Do this:
Please copy out each of the records below word for word, leaving out the pictures.

Excerpted records:
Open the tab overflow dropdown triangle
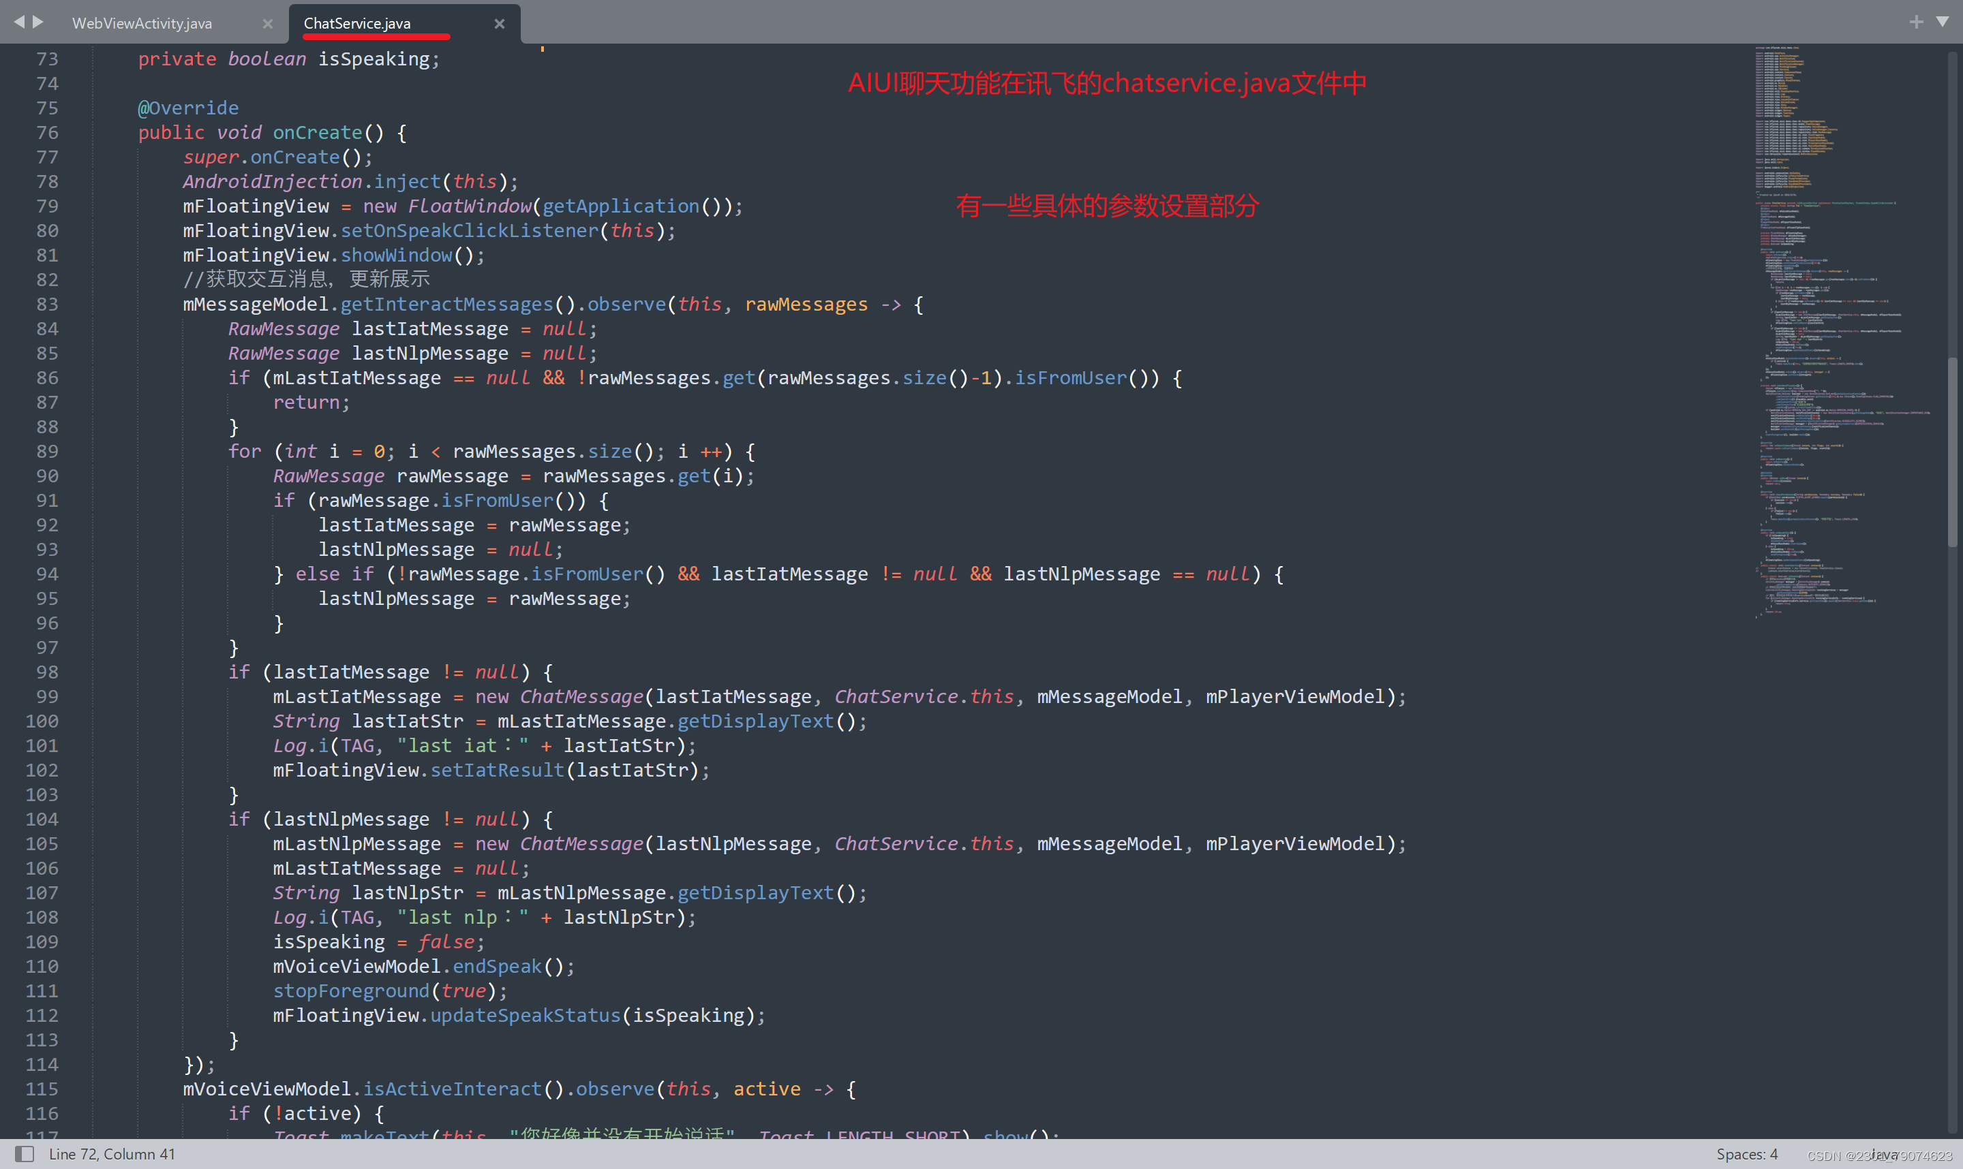pyautogui.click(x=1943, y=22)
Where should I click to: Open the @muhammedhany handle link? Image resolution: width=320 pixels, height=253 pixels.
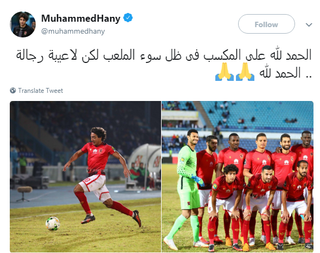73,31
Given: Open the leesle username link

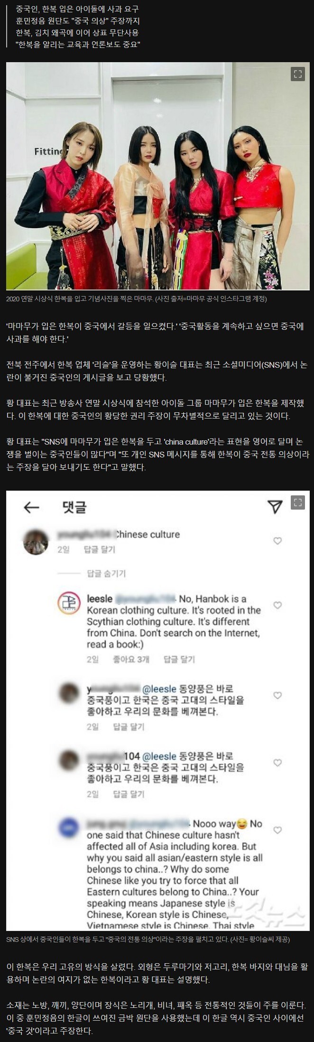Looking at the screenshot, I should pos(100,599).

Solved problem:
Open the tab overflow dropdown triangle
pyautogui.click(x=1943, y=22)
Where should I click to: Open the @muhammedhany handle link? Image resolution: width=320 pixels, height=253 pixels.
73,31
Given: Open the leesle username link

Looking at the screenshot, I should pos(100,599).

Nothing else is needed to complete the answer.